Mesangiocapillary glomerulonephritis

Mesangiocapillary glomerulonephritis (MCGN)—which is synonymous with membranoproliferative glomerulonephritis—is diagnosed when renal biopsy reveals glomeruli with a characteristic lobular appearance. Immunohistology and electron microscopy allow further subdivision into three patterns, types I, II (also called dense deposit disease), and III. Clinical presentation is with proteinuria (sometimes nephrotic syndrome) and/or haematuria; hypertension and/or impairment of excretory kidney function may be associated.

Aetiology and pathogenesis—MCGN can be a primary idiopathic form of glomerulonephritis, but also (especially type I) occurs as a secondary complication, especially of infections, e.g. hepatitis C virus, or of systemic diseases, e.g. systemic lupus erythematosus. All forms are characterized by activation of the complement system, with the pattern of activation differing in the three types. There is good evidence that complement activation is of pathogenetic importance, at least in type II MCGN, which is closely associated with the presence of an IgG autoantibody called nephritic factor that activates the alternative pathway of complement. Such activation may also directly injure fat cells (leading to association with partial lipodystrophy), and possibly be responsible for drusen in the eye, which is associated with age-related macular degeneration.
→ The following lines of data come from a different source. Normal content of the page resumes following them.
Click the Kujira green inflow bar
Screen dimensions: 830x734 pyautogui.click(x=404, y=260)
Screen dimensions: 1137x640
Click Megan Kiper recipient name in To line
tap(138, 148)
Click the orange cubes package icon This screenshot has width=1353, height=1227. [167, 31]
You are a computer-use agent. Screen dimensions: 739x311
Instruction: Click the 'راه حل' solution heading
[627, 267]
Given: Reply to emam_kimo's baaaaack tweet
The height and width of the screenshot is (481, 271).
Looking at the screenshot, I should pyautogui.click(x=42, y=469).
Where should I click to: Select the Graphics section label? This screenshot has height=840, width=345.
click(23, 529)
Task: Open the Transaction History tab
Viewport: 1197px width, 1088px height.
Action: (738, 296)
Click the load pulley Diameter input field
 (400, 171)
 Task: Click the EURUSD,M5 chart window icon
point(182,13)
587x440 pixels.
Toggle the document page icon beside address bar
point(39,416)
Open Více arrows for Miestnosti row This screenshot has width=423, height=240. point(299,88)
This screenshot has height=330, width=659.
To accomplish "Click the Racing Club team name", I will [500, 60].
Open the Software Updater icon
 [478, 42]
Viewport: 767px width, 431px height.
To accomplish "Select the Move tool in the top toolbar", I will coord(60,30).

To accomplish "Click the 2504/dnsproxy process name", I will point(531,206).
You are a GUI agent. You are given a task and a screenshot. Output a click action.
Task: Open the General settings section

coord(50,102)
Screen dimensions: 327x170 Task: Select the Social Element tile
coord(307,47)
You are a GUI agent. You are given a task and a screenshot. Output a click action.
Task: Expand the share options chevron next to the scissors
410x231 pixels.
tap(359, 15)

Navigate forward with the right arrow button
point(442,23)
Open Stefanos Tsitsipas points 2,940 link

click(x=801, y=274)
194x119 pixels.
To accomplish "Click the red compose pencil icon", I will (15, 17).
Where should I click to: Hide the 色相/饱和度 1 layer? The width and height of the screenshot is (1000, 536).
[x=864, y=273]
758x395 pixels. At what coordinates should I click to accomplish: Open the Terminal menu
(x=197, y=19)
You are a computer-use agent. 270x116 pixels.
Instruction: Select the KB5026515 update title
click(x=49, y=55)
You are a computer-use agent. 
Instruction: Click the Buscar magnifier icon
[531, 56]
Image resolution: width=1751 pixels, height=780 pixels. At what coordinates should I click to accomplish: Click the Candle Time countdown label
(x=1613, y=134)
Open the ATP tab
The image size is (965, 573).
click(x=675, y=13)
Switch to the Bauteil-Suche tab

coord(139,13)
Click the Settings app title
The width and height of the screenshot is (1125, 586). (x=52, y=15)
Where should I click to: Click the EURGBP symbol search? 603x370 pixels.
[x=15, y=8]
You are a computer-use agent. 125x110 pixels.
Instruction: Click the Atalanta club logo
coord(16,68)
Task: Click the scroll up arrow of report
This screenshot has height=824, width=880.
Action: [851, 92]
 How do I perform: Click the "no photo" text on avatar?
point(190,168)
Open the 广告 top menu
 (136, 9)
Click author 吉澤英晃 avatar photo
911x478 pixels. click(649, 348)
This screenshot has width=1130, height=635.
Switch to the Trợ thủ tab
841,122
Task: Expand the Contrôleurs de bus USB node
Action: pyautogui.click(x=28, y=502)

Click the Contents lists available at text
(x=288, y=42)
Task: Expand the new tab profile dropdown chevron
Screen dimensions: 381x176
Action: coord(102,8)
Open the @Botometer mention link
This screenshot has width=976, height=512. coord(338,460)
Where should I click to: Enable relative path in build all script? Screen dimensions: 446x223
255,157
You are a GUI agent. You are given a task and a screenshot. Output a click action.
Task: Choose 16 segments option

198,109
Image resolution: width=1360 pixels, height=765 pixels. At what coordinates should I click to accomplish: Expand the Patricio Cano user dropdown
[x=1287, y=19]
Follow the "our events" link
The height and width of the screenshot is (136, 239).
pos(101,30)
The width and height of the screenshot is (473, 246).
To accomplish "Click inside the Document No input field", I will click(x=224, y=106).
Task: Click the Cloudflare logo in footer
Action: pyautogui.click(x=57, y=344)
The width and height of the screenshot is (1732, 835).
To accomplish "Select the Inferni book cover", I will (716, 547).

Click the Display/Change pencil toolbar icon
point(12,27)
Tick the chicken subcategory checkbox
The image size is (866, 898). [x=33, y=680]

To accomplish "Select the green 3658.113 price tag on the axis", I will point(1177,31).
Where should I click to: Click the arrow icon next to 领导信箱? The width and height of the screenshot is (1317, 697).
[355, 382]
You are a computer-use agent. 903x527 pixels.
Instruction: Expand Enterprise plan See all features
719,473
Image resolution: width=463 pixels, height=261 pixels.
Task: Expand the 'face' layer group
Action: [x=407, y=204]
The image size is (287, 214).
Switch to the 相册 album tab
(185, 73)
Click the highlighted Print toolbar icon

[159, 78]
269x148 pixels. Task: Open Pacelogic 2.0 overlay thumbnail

Management and prognosis—the prognosis may be good if an underlying cause can be identified and eradicated, but there is no proven form of therapy for the ‘primary’ forms of the disease, although all patients should have their blood pressure aggressively managed. Overall, renal survival in MCGN is about 50% at 10 years from diagnosis. There is a high rate of recurrence of the disease in renal transplants.